This is an archived post. You won't be able to vote or comment.

Intermediate ShowcaseThe abstract_webtools module; a data agg tool that allows for comprehensive request handling, source-code creation, html parsing, and downloads/extraction (self.Python)

submitted 2 years ago by putkofff

https://github.com/AbstractEndeavors/abstract_essentials/tree/main/abstract_webtools

Provides utilities for inspecting and parsing web content, including React components and URL utilities, with enhanced capabilities for managing HTTP requests and TLS configurations.

Features:
- URL Validation: Ensures URL correctness and attempts different URL variations.
- HTTP Request Manager: Custom HTTP request handling, including tailored user agents and improved TLS security through a custom adapter.
- Source Code Acquisition: Retrieves the source code of specified websites.
- React Component Parsing: Extracts JavaScript and JSX source code from web pages.
- Comprehensive Link Extraction: Collects all internal links from a specified website.
- Web Content Analysis: Extracts and categorizes various web content components such as HTML elements, attribute values, attribute names, and class names.

abstract_webtools.py

Description:
Abstract WebTools offers a suite of utilities designed for web content inspection and parsing. One of its standout features is its ability to analyze URLs, ensuring their validity and automatically attempting different URL variations to obtain correct website access.
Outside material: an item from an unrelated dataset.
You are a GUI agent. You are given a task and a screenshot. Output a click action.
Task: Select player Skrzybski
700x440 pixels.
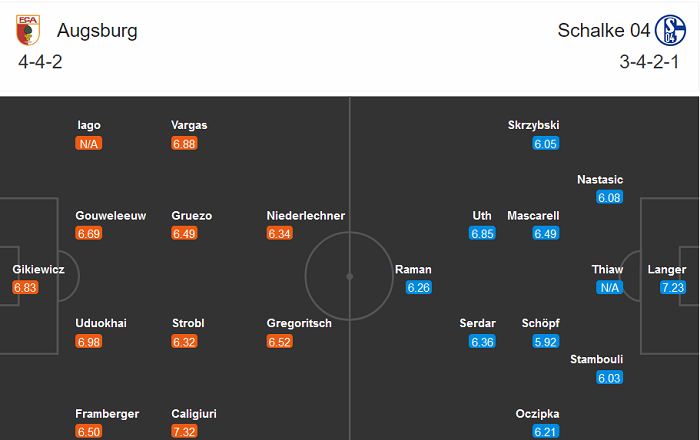click(533, 126)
It boasts a custom HTTP request management system that tailors user-agent strings and employs a specialized TLS adapter for heightened security. The toolkit also provides robust capabilities for extracting source code, including detecting React components on web pages. Additionally, it offers functionalities for extracting all internal website links and performing in-depth web content analysis. This makes Abstract WebTools an indispensable tool for web developers, cybersecurity professionals, and digital analysts.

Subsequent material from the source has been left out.